Foi quando se surpreendeu, ao ver o Gato Inglês sentado num galho de árvore a pouca distância dali. O Gato apenas sorriu quando viu Alice. Parecia muito simpático, ela pensou. Tinha, porém, garras muito longas e uma porção de dentes, de modo que ela considerou que deveria tratá-lo com respeito.

–       Gatinho inglês – começou ela, meio tímida, pois não tinha muita certeza de ele iria gostar de ser tratado desse modo.

O Gato apenas alargou o sorriso.

“Ora vejam só! Parece que ele está gostando muito”, pensou Alice e foi em frente. – Você pode me dizer, por gentileza, como é que faço para sair daqui?

–       Isso depende muito de para onde você pretende ir – disse o Gato.

–       Para mim tanto faz onde que quer seja… – respondeu Alice.

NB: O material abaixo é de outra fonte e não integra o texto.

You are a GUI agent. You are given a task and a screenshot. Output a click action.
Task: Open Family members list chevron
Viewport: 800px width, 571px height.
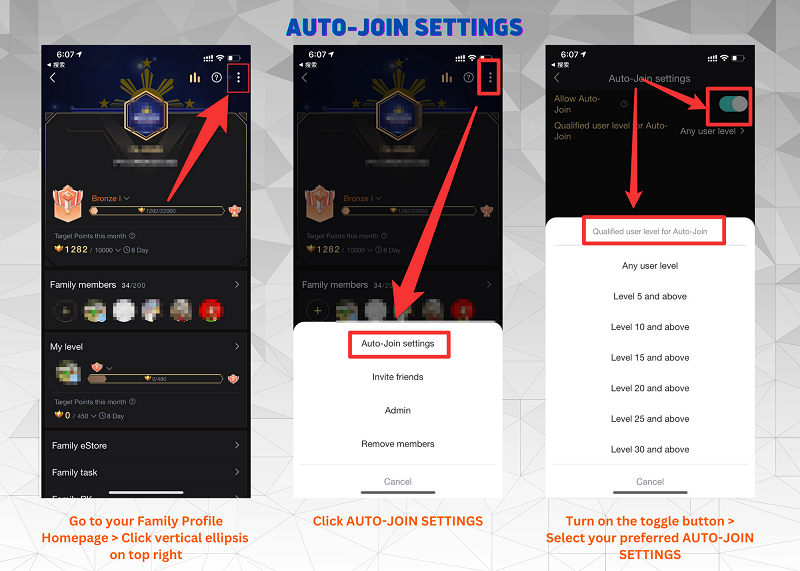[x=237, y=284]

–       Então, pouco importa o caminho que você tome – disse o Gato.

–       … contanto que eu chegue em algum lugar… – acrescentou Alice, explicando-se melhor.

–       Ah, então certamente você chegará lá se continuar andando bastante… – respondeu o Gato.

Alice achou que não podia negar isso; tentou, portanto, uma outra pergunta:

–       Que tipo de gente vive por aqui?

–       Naquela direção – disse o Gato, apontando com a pata direita – mora um Chapeleiro e naquela direção – fez ele, apontando com a outra pata – vive uma Lebre Aloprada. Visite qualquer um deles, tanto faz. Ambos são loucos.

–       Mas eu não quero ir parar no meio de gente maluca – observou Alice.

–       Ah, mas não adianta nada querer ou não – disse o Gato. – Nós somos todos loucos por aqui. Eu sou louco. Você é louca.

–       E como é que você sabe que eu sou louca? – perguntou Alice.

–       Bem, deve ser – disse o Gato – ou então você não teria vindo parar aqui. 

E você, por acaso, sabe por que leu tudo isso?